Which lines run from the one with "Instruction: Click the" through the end of the data? Retype them exactly, without pictures.

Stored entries
■ ■ ■ ■ ■ ■ ■
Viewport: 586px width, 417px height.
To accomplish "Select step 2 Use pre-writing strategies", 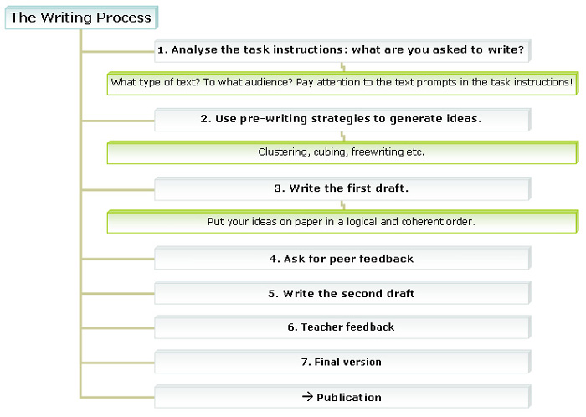I will click(x=342, y=119).
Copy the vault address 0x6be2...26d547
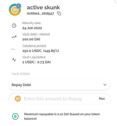The height and width of the screenshot is (126, 117). (59, 13)
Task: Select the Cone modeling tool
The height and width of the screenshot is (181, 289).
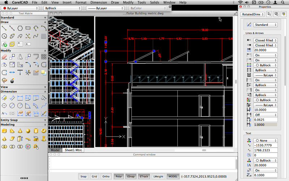Action: click(20, 131)
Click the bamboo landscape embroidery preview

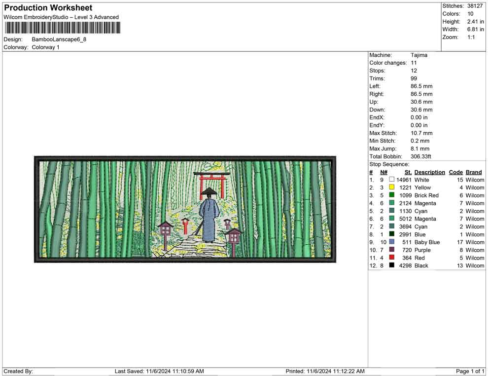point(185,209)
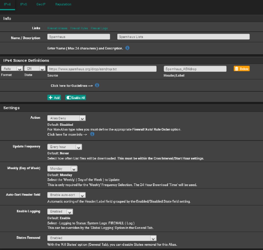Screen dimensions: 263x250
Task: Open the Auto-Sort Header field dropdown
Action: [66, 195]
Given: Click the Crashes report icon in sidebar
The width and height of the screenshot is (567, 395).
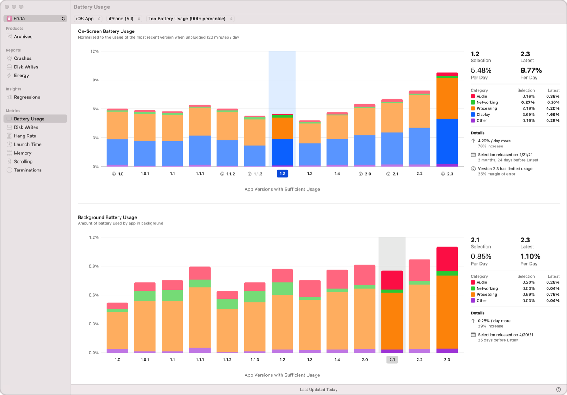Looking at the screenshot, I should pos(9,58).
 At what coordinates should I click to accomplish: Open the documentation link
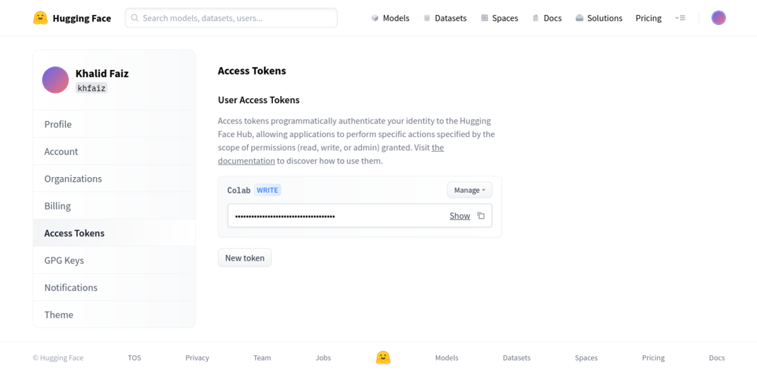click(331, 154)
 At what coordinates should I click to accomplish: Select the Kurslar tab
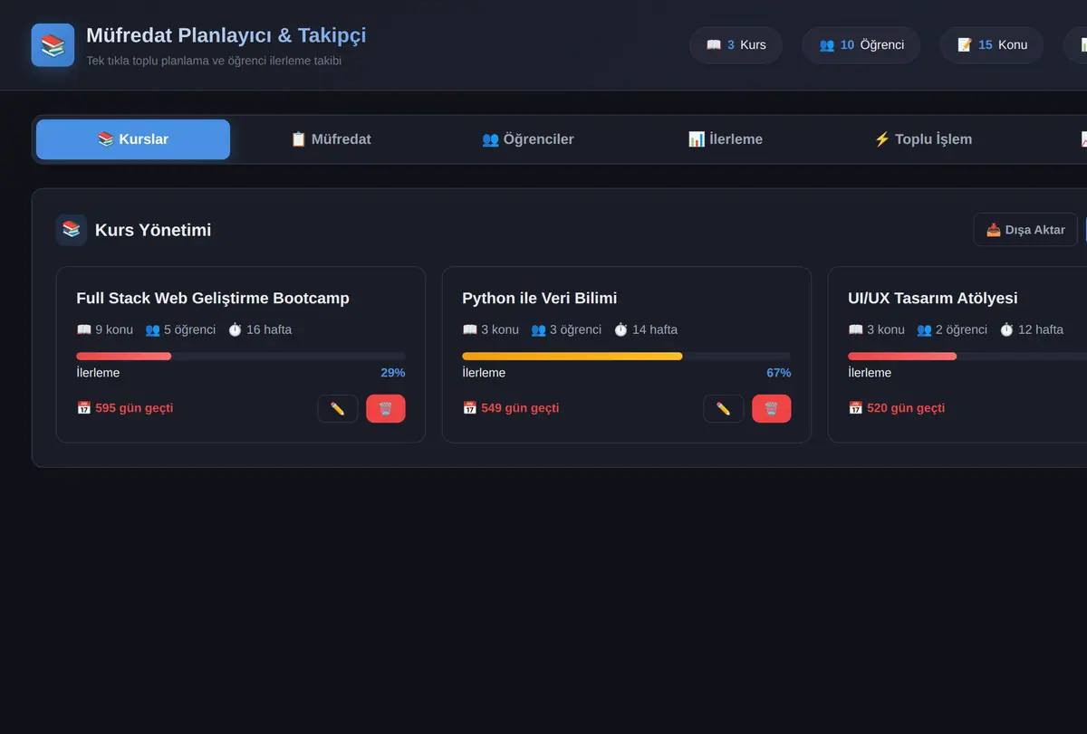(x=133, y=139)
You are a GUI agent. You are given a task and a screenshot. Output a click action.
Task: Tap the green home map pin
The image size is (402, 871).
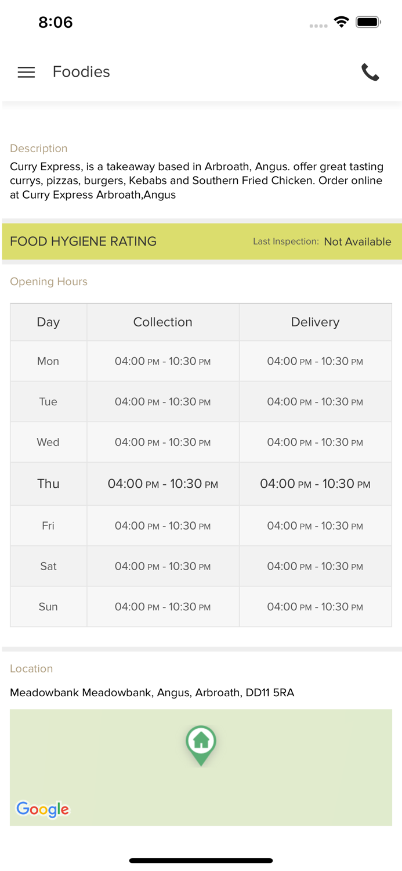(201, 743)
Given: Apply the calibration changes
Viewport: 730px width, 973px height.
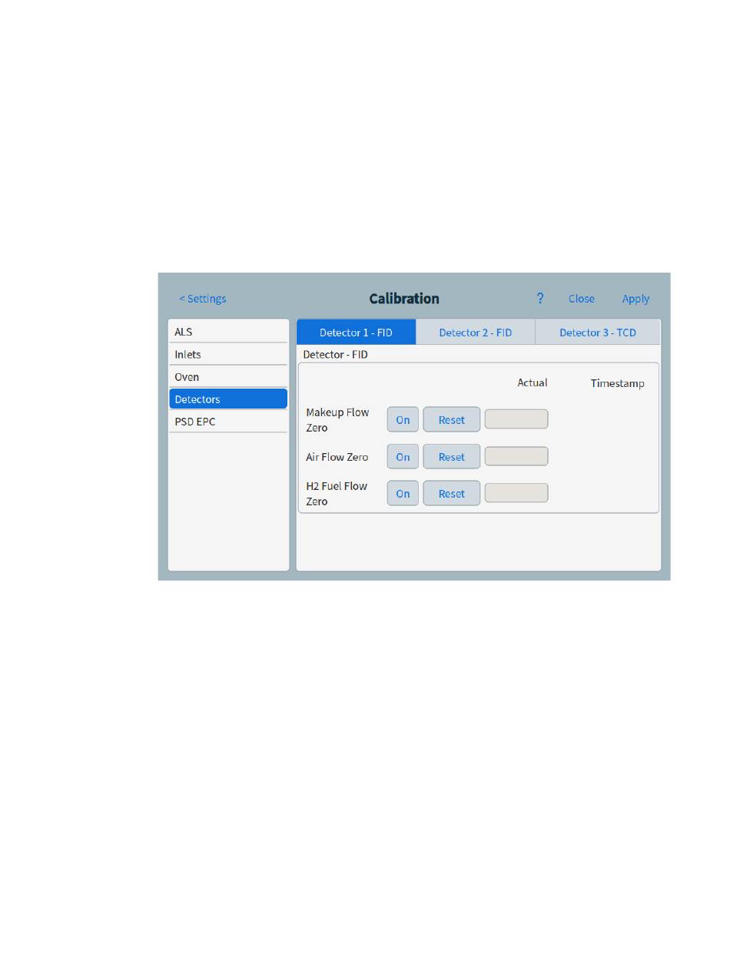Looking at the screenshot, I should 635,299.
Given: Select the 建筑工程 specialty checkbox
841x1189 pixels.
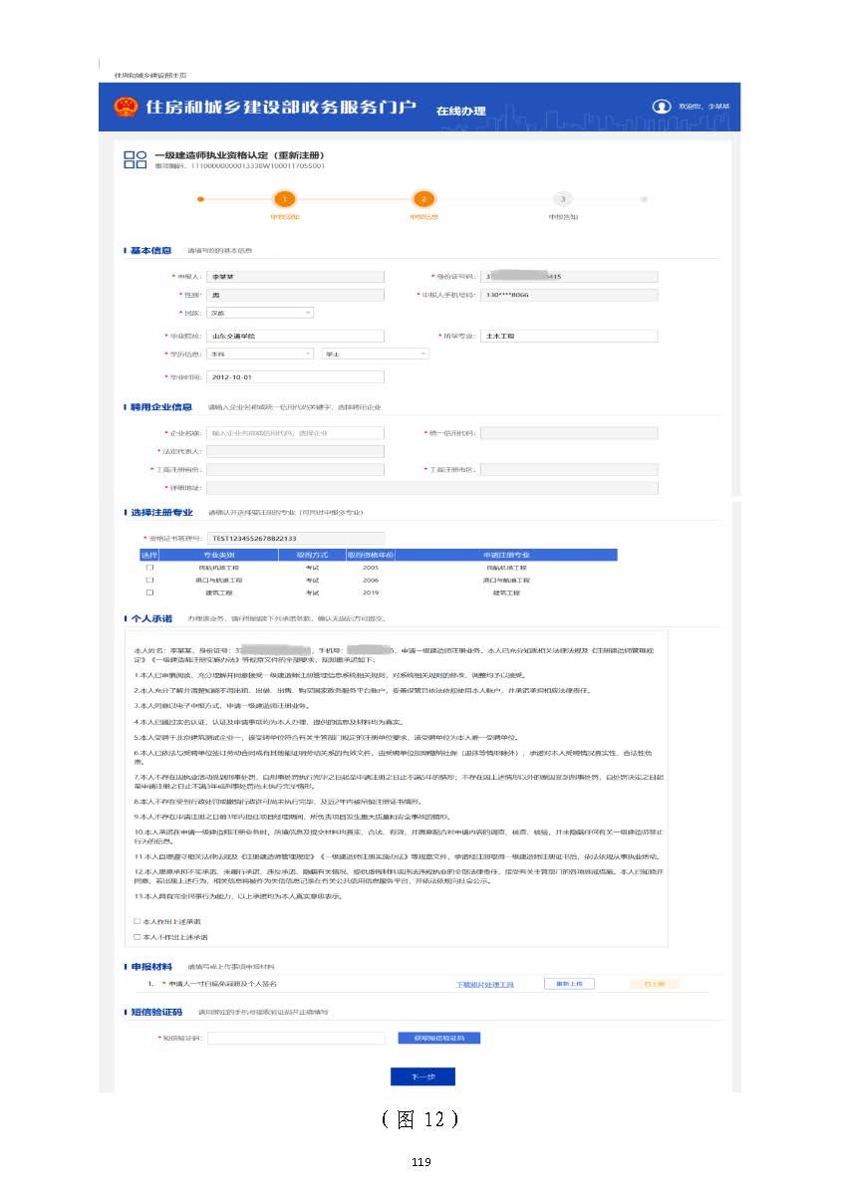Looking at the screenshot, I should (149, 593).
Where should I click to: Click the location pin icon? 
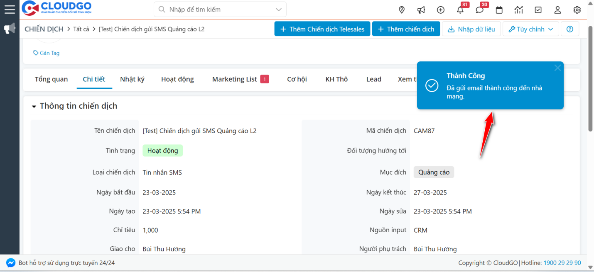click(x=402, y=10)
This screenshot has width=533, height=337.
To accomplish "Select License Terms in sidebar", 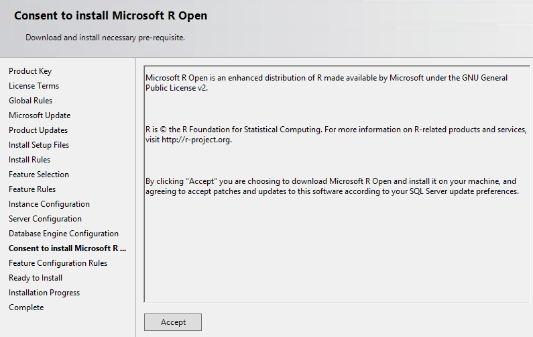I will 34,86.
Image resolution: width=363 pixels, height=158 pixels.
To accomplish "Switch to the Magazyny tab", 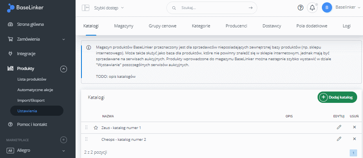I will pos(124,26).
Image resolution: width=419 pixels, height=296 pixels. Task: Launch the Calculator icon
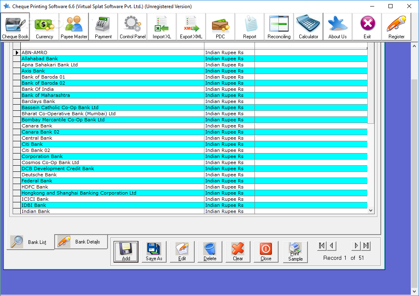tap(308, 27)
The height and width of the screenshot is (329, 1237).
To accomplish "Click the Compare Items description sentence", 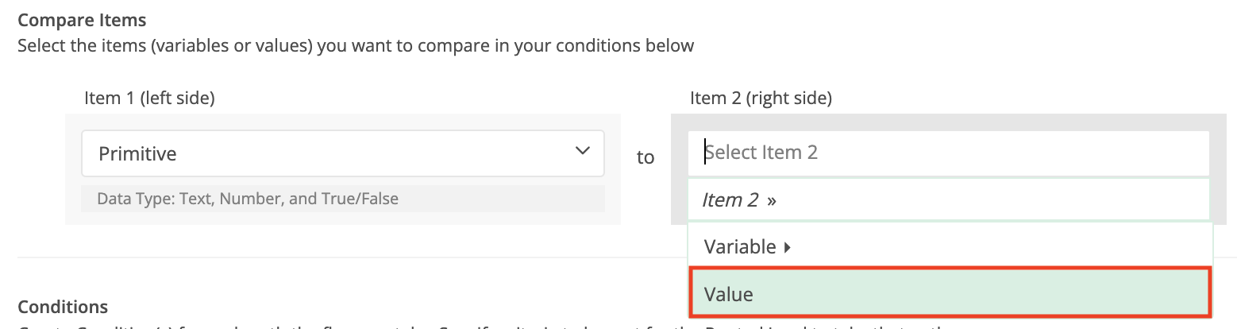I will point(356,45).
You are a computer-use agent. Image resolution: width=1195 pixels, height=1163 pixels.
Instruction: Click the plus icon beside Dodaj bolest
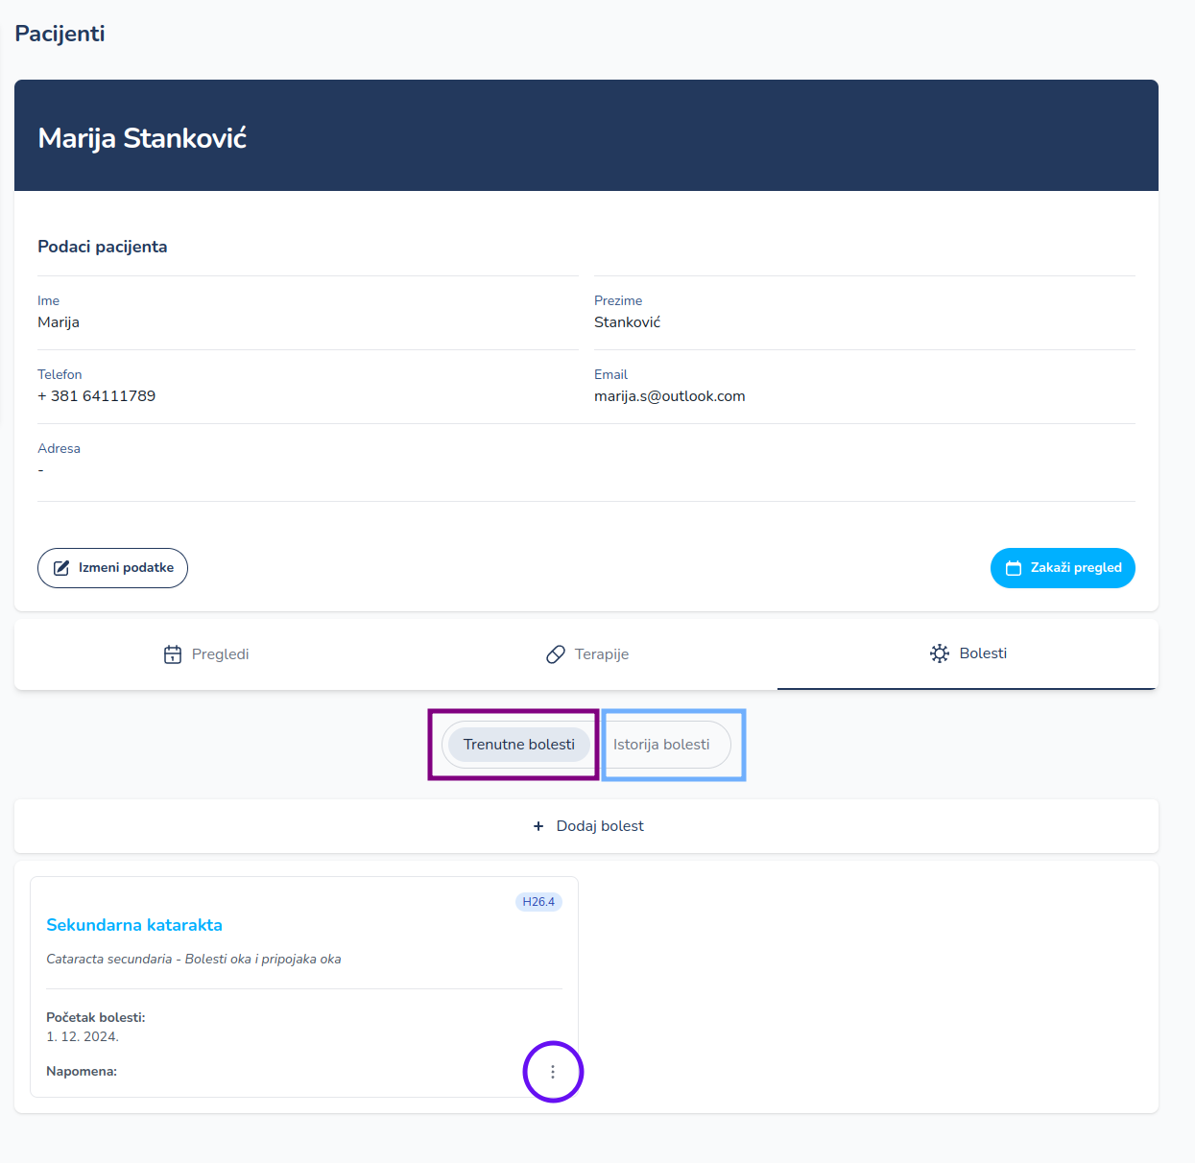tap(538, 826)

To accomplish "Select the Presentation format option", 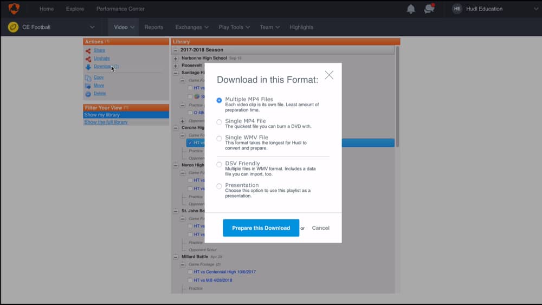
■ ■ ■ ■ ■ ■ ■
▸ **Exercise output**:
Instruction: Click the plus icon beside Dodaj bolest
tap(538, 826)

To accomplish "Select the Presentation format option", 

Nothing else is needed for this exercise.